%%
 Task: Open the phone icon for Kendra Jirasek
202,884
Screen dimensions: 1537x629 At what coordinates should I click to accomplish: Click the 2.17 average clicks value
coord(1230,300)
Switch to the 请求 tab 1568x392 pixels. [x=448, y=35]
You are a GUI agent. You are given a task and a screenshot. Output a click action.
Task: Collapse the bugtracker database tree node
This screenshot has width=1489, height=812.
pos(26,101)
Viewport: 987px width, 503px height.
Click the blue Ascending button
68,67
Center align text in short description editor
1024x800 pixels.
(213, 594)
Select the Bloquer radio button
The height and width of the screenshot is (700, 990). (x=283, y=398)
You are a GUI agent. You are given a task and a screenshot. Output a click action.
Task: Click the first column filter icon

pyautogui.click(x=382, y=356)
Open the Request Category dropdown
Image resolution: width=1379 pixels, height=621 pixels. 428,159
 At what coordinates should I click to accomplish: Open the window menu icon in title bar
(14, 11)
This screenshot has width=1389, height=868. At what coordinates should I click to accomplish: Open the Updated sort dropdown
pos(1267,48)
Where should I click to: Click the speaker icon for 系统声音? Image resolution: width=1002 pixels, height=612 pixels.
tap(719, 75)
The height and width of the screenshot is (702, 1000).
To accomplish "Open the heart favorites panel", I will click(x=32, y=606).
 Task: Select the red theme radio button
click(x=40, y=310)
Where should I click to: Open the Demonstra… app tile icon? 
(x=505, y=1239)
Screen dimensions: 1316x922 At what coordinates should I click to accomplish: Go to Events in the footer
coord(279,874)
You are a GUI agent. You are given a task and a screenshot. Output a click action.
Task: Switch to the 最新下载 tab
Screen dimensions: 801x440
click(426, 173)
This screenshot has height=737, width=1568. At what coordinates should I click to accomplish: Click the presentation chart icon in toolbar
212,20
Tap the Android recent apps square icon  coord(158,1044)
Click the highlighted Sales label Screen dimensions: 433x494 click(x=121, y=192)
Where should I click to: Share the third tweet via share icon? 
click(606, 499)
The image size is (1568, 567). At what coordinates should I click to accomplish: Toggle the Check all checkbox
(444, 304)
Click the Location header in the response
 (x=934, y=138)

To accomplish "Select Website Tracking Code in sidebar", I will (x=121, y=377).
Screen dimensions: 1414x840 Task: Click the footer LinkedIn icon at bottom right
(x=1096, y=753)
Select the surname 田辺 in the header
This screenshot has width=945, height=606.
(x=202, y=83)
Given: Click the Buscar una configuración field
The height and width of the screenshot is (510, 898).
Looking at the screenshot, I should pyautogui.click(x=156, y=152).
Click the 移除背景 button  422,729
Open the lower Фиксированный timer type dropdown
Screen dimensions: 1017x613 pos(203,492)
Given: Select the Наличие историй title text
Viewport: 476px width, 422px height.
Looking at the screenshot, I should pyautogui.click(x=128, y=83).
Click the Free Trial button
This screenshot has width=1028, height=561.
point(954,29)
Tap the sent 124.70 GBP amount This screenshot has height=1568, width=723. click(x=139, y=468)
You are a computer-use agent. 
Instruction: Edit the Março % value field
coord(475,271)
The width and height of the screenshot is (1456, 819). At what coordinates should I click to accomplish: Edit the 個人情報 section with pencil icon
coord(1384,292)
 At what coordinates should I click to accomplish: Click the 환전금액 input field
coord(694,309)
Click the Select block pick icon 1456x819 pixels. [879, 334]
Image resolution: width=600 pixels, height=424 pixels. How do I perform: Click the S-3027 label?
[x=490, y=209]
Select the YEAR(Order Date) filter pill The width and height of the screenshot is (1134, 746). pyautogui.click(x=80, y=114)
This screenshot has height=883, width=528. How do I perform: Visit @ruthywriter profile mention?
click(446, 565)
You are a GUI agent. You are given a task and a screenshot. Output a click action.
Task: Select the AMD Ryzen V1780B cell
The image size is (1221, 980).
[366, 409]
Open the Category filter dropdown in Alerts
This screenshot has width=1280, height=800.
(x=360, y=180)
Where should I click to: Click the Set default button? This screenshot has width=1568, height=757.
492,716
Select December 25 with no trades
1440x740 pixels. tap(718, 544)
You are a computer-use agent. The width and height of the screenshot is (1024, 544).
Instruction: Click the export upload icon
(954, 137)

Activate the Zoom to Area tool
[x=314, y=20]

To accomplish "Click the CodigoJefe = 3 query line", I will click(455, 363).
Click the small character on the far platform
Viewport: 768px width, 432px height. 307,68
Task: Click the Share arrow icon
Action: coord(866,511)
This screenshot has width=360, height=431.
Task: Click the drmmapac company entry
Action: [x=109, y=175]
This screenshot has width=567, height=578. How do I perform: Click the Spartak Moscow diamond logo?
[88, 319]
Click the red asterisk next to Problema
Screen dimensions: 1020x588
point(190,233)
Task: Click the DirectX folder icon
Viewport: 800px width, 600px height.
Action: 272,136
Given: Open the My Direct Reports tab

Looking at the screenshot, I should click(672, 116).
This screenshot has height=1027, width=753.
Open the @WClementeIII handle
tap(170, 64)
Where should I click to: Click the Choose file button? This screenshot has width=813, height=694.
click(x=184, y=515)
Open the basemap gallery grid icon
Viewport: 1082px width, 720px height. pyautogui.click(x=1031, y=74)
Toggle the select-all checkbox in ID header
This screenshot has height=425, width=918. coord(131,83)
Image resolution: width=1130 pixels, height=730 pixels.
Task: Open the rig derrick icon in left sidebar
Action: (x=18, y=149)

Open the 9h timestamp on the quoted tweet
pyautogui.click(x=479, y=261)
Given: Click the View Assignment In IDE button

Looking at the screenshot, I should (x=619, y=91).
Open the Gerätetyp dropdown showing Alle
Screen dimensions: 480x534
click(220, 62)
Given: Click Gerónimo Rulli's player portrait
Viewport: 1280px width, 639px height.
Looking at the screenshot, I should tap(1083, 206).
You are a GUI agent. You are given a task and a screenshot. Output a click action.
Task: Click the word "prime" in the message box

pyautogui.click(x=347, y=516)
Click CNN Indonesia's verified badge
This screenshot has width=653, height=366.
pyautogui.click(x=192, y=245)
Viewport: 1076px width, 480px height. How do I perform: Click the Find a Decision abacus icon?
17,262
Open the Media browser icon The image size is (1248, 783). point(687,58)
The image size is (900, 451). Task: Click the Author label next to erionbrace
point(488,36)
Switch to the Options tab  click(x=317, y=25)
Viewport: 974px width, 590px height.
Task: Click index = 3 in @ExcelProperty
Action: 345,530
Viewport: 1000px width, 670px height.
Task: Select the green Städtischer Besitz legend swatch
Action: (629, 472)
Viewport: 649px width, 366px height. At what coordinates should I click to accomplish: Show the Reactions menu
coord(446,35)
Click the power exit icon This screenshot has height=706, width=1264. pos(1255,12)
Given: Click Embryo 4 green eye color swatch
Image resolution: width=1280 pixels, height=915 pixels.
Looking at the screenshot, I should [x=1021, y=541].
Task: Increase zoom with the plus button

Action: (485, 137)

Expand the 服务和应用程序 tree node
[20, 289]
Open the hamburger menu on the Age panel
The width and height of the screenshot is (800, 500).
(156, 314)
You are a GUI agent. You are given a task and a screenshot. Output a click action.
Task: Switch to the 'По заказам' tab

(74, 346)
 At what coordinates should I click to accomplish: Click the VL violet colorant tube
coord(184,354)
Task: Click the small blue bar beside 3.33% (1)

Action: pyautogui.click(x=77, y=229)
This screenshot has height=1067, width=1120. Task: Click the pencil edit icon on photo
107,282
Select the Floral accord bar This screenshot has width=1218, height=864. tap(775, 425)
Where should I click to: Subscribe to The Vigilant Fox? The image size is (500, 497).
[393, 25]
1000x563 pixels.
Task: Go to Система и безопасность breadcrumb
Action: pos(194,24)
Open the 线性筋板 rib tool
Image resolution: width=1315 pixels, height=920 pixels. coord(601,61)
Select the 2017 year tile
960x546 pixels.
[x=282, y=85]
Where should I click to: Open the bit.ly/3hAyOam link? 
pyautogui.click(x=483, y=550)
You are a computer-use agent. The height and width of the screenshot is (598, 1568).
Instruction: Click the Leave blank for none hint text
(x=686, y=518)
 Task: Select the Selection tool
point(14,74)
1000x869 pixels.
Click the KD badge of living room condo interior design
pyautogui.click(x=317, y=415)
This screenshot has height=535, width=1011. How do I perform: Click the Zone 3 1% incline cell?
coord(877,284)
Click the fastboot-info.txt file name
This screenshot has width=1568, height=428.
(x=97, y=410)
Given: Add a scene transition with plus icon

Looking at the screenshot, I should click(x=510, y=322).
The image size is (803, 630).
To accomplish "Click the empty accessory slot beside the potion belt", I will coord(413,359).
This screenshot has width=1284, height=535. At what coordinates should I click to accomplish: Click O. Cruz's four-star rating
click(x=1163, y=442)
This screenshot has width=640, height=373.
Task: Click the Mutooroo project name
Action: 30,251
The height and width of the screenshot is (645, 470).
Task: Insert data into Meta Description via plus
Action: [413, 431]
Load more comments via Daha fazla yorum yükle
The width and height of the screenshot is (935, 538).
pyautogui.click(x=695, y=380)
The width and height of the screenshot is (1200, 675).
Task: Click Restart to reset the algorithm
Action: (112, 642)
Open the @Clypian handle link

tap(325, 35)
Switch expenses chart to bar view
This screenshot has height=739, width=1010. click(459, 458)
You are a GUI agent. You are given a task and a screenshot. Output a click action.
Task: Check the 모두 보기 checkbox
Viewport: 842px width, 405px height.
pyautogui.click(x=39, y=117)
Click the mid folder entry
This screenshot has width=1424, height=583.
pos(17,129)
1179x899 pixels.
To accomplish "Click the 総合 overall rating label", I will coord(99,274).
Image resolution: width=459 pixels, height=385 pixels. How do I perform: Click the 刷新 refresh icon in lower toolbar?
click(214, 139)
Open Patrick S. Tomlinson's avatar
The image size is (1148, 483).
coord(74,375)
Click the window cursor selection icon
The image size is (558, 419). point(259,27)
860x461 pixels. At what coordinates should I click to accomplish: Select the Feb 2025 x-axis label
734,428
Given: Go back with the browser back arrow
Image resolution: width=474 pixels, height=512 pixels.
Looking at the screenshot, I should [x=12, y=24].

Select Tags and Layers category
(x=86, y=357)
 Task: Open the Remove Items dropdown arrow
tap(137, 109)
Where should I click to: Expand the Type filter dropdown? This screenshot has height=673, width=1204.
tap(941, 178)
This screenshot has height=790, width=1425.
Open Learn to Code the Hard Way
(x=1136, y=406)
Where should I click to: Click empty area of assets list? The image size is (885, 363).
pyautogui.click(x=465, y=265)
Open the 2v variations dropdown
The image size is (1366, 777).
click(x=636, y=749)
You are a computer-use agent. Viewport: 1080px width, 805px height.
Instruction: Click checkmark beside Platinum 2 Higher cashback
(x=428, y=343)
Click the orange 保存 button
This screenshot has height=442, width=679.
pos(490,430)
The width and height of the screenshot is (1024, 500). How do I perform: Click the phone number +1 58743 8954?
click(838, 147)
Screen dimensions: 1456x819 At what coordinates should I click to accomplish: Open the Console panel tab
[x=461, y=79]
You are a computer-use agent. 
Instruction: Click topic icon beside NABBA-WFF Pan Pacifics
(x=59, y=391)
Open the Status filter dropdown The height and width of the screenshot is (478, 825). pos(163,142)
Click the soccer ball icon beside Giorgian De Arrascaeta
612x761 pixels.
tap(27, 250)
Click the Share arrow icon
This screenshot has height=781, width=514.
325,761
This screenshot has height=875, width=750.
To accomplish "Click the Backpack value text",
%%
Copy only this part of the entries above: the line with "Task: Switch to the 最新下载 tab", the line with "Click the highlighted", and the lines between, all exactly as written.

Task: Switch to the 最新下载 tab
Screen dimensions: 801x440
click(426, 173)
This screenshot has height=737, width=1568. At what coordinates should I click to accomplish: Click the presentation chart icon in toolbar
212,20
Tap the Android recent apps square icon  coord(158,1044)
Click the highlighted Sales label Screen dimensions: 433x494 click(x=121, y=192)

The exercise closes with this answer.